あの日、あの時、助けを求めに行ってしまった日に。自分を見た瞬間に悲しげな顔をして顔を背けた彼女を見て、そう誓ったのだ。もう十分に傷付いた人に、まだ助けを求めようとした自分に、心底幻滅した。
それまで同僚達と楽しそうに働いていた彼女に、あんな顔をさせてしまったことが……本当に辛かった。だからもう同じことは繰り返さない。この人はあの場所で生きていくべきだ。
……そう思っているのに。
どうしてか身体に力が入らない。動かない。引き離さないといけないのに。遠ざけないといけないのに。嬉しいだなんて、思ったらいけないのに。この感情は、いつもみたいに、捨てないと……
「……辛い思いをさせてしまった。私はあの時、貴女を1人にするべきではなかった」
「……」
「あの時、貴女から顔を背けてしまったことを……後悔している。私のただの自己満足で、貴女を拒絶してしまった」
「っ」
「すまなかった、今更だと分かってはいる。謝罪ならいくらでもする。取り返しのつかないことをしてしまったことも理解している。……私は何もかも間違えた。貴女にだけは幸せになって欲しいと思っていたのに、むしろ貴女を苦しめるようなことばかりしてしまった」
「そんなこと!!……っ!?」
「……ふふ、やっと顔を合わせてくれた」
「〜〜〜!!!」
ずるい。
ずるい、ずるい、ずるい。
本当にずるい。
この人はいつの間にこんなことが出来るようになったのだろう。いつの間にこんなずるいことをするようになったのだろう。不意打ちが過ぎて心が乱れる。

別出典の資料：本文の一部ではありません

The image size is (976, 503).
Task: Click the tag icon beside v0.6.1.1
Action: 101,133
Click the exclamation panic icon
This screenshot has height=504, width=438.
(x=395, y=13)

要らない、要らない。自分の心なんて本当に要らない。こんなものが無ければこんなに苦しい思いなんかしなくていいのに。こんなものが無ければもっと上手く振る舞えるのに。こんな風に、心配させなくても済んだのに……
「……なんでですか」
「……」
「なんで、今更になって関わろうとするんですか……もういいじゃないですか。私のことなんか忘れて下さい。気にする必要なんかありません」
「そういう訳にはいかない」
「それともなんですか?自分に余裕が出来たから私に構いに来たんですか?だとしたら随分と勝手な話ですね、迷惑なのでもう関わらないでください」
「……そうかもしれない。だがそれでも、私はもう一度貴女と関わりたいと思った」
「意味が分からないです……私と貴女はもう他人です。こんなことして貰う義理はありません。高潔なエルフ様は他人との接触なんて嫌いじゃないんですか」
「そんな輝夜みたいなことを言わないで欲しい。……私は今でも、貴女を家族だと思っている」
「……勝手過ぎます」
「ああ、自分で言っていても虫唾が走る。どんな顔をしてこんな事を言っているのかと、自分で自分を殴りたくなる」
「……」
ポツリと、涙が落ちる。
それを見て、リューは昨日アスフィと途中から何処からともなく参戦して来たシルが言っていたことを思い出した。
頼りになる友人達。
自分なんかよりもよっぽど多くを見て理解している友達の言葉は、全くもって間違ってなどいなかったのだと。もしあのまま自分の勢いだけでここに来ていたら、とっくに自分は折れてしまっていた。それくらいには彼女からの拒絶の言葉の数々は、実のところリューの心に深く深く突き刺さっていた。
『サラさんはね、多分まだまだ子供なんだと思うよ』
『子供……?』
『賢くて優しい子はね、我慢しちゃうの。嫌な事も辛い事も全部我慢して、全部飲み込んじゃう。それから諦めちゃう』
『諦める……』
『自分が全部我慢すれば、全部上手くいくから。ならそれが一番良いんだって、思い込んじゃう』
『……』
『だからね、一番目をかけてあげないといけないのは、問題を起こす子じゃなくて、そういう我慢をしちゃう子なの。そうやって我慢し続けていたら、その子は傷付くばかりで、成長も出来なくなっちゃうから』
だからきっと、そうして我慢をし続けて来た彼女の心は……どれだけ見た目は成長していても、子供のままなのではないかと。シルはそう話した。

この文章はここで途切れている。